◆ What is expected: Rewrite the records below, swapping every "sidebar" for "navigation pane" and leaving everything else unchanged.

* Begin Data for this exercise *

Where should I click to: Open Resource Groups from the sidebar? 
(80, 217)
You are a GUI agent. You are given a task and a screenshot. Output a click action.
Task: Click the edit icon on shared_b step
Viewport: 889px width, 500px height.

* End Data for this exercise *

◆ Task solution:
Where should I click to: Open Resource Groups from the navigation pane? 
(80, 217)
You are a GUI agent. You are given a task and a screenshot. Output a click action.
Task: Click the edit icon on shared_b step
Viewport: 889px width, 500px height.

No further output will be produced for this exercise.